Strip away the specs and the price tags for a second. Here’s the real question: Does jumping from excellent to premium enhance your specific daily life enough to justify the cost?

Will you use that 360-degree camera multiple times per week because you actually park in challenging spots, or will it be a novelty you glance at once a month? Do you genuinely care about leather seats and Bose speakers because they’ll make your hour-long commute noticeably better, or are you just chasing a badge because it feels like you should get the “better” one?

If you can’t honestly articulate how the Premier’s exclusive features will improve your daily driving reality, save your money and get the LT. There’s zero shame in choosing the smart value. But if you know in your gut that those cameras will give you confidence, that heated rear seats matter for your kids, that the Bose system will make you smile every morning, then the Premier’s premium is money well spent.

Trust your instincts on this one. You know how you’ll actually use this car.

Conclusion: Your Bolt, Zero Regrets

Here’s what matters. Both the LT and the Premier deliver the same brilliant 259-mile electric range, the same fun-to-drive instant torque that makes acceleration feel effortless, and the same rock-solid EV fundamentals that eliminate gas stations from your life. This isn’t a good-versus-bad decision. It’s about customizing your experience to match your real life, your actual needs, and your honest priorities.

Your one-step action plan for today: Before you even think about trim level, confirm the car has the orange DC Fast Charging port flap or those extra pins at the bottom of the charging port. No DCFC capability? Move on to the next listing. Once you’ve found a DCFC-equipped Bolt, honestly assess how you’ll use the car. Long commutes in cold weather with highway driving? Premier gives you heated everything and the safety tech you need. Short city hops on a tight budget where every dollar counts? LT delivers the same electric excellence without the premium price. It really is that clear.

Final truth: Whether you choose the smart value of the LT or the curated comfort of the Premier, you’re choosing one of the best used electric vehicles available today at one of the most accessible price points on the market. You’ve done the research. You know what you need. Now stop overthinking it and go get the one that’s been waiting for you.

Bolt EV LT vs Premier (FAQs)

Does the Premier trim charge faster than the LT?

No. Both trims use the same 66-kWh battery and the same 7.2 kW onboard charger for Level 2 charging. If both have the optional DC Fast Charging, they max out at the same 55 kW charging speed. The trim badge doesn’t affect charging capability at all.

Which trim holds value better in resale?

The LT typically holds value slightly better in percentage terms because it starts cheaper. However, the Premier depreciates more in absolute dollars because it starts higher. For used buyers, this makes the Premier a stronger value since you can get its premium features for less of a price jump.

Is DC Fast Charging standard on the Premier?

Not on the 2020 model year.
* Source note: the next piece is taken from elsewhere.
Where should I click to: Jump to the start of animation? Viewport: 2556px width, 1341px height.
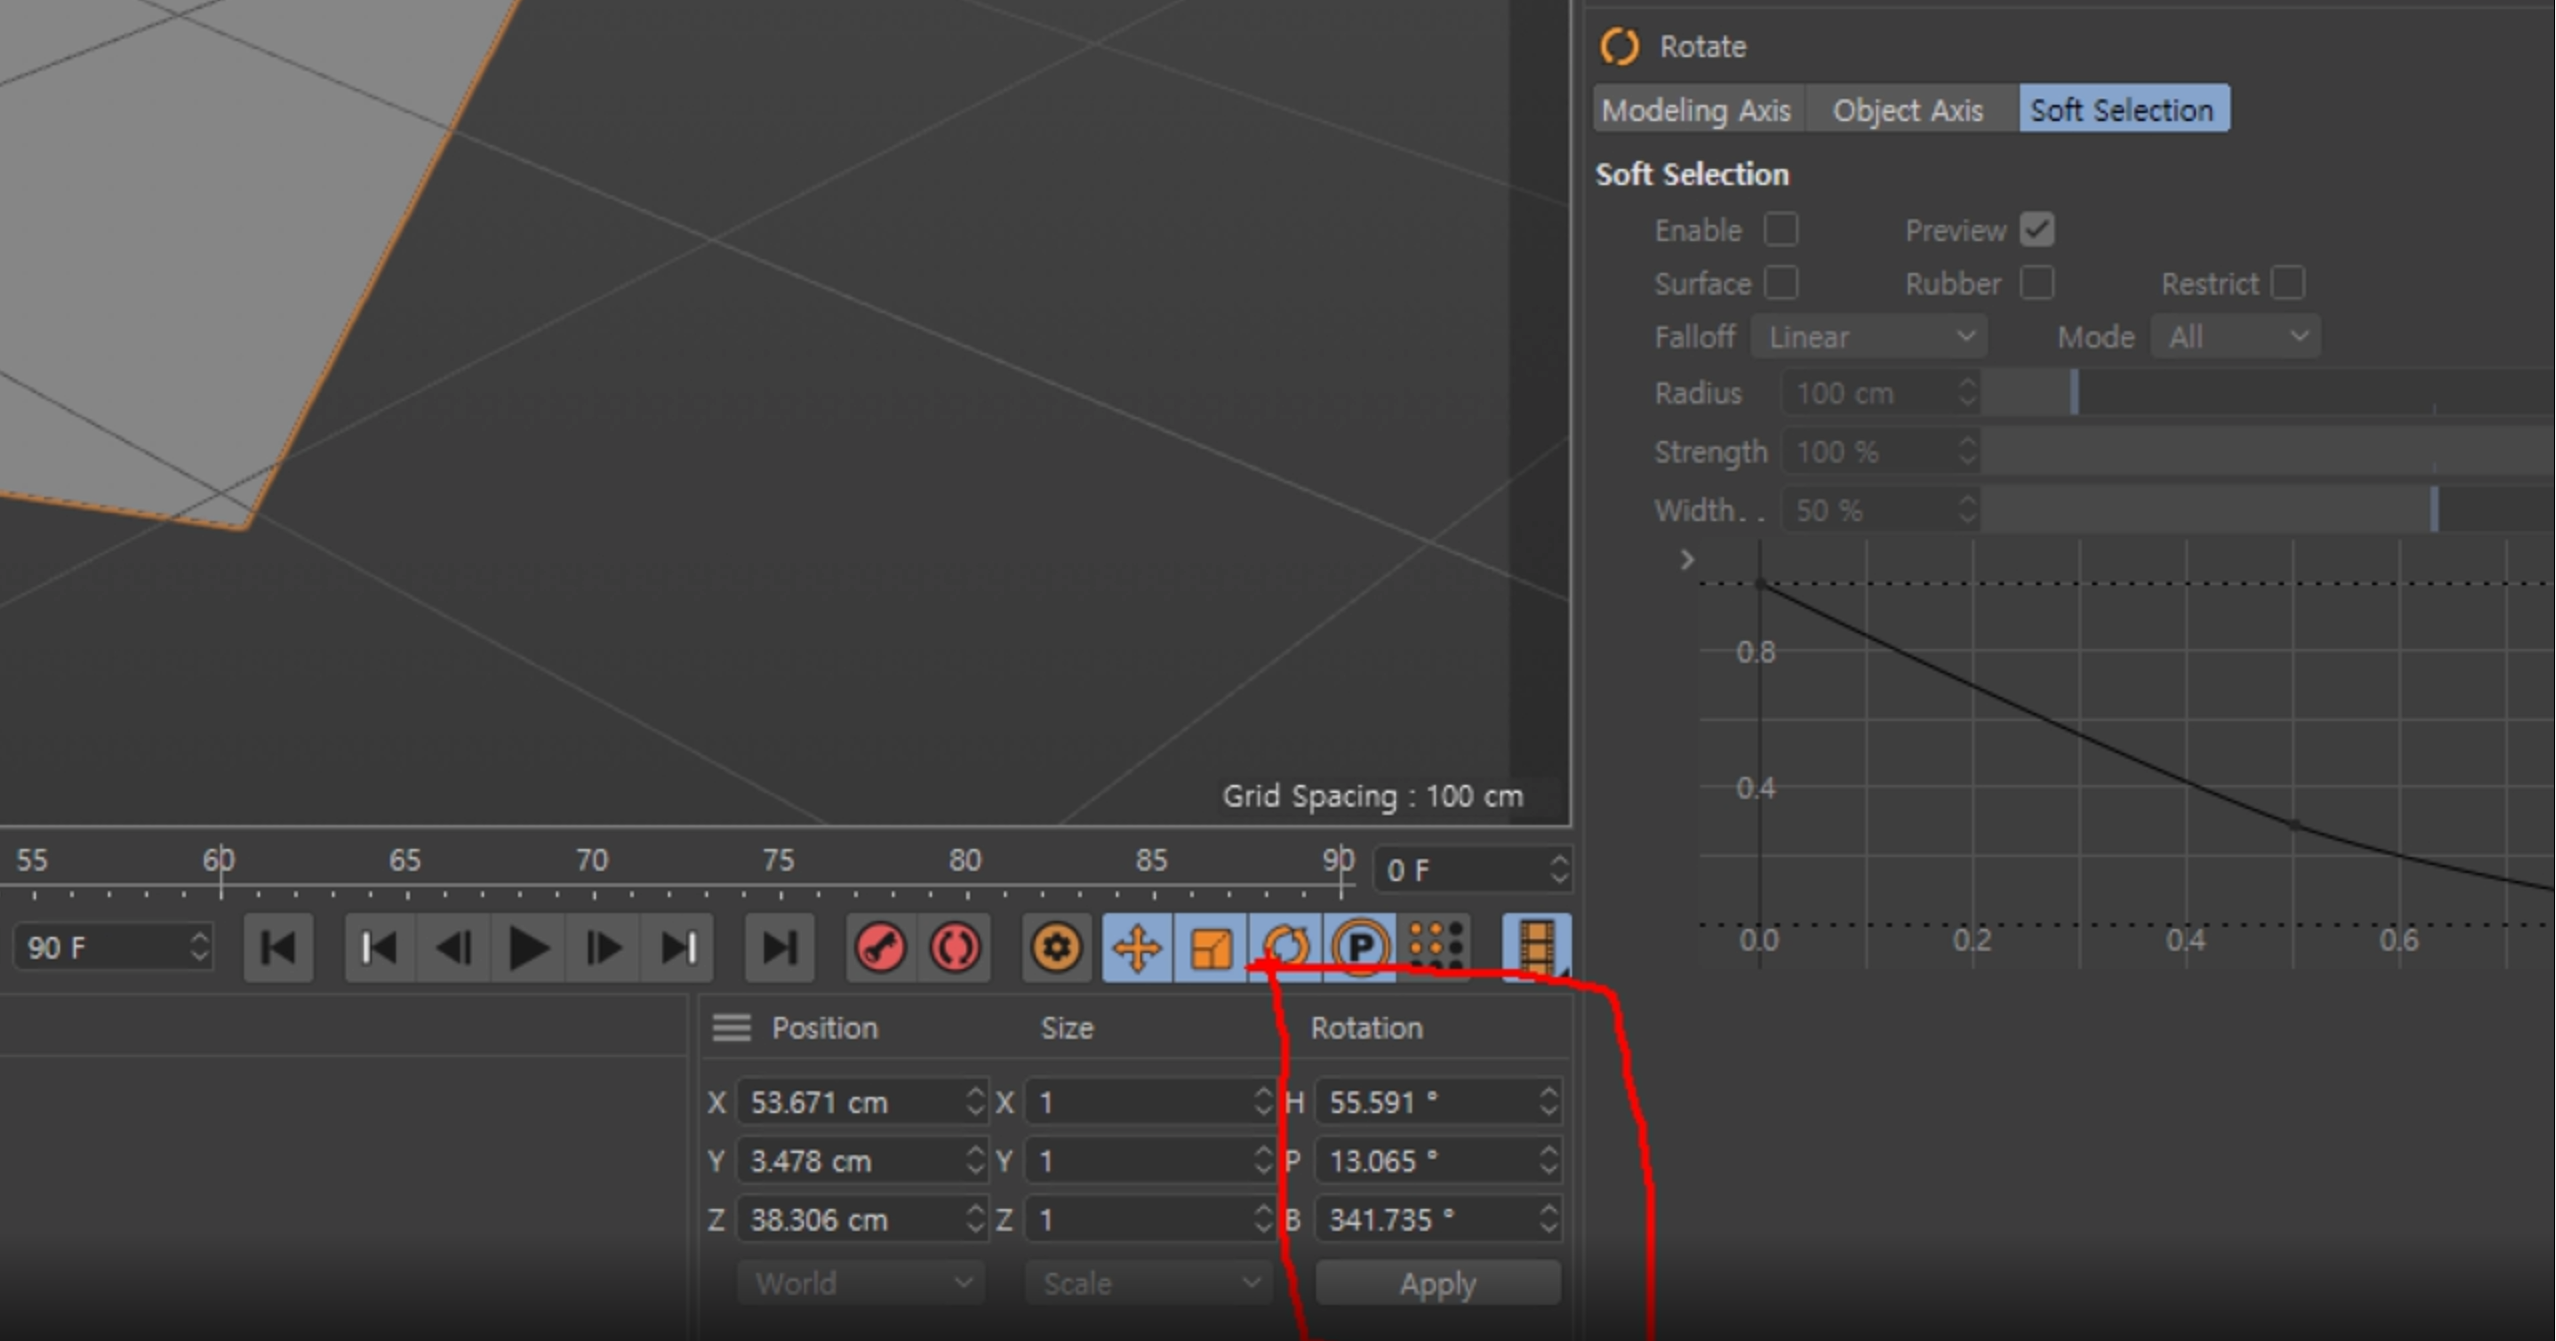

DC Fast Charging was a $750 option on both the LT and Premier in 2020. It only became standard on the Premier starting in 2021. Always physically check the charging port before buying a 2020 Bolt.

What features does the Premier add over the LT?

The Premier includes leather seats, heated rear seats, blind-spot monitoring, HD Surround Vision 360-degree camera, Rear Camera Mirror, Bose premium audio, upgraded wheels, and roof rails as standard. These features are either optional packages on the LT or not available at any price.

Are both trims affected by the battery recall?

Yes. All 2020 Bolt EVs, both LT and Premier trims, were subject to GM’s battery recall due to fire risk. Most vehicles have received new battery packs under warranty, which actually increases their value. Always verify the recall remedy status before purchasing any used 2020 Bolt EV.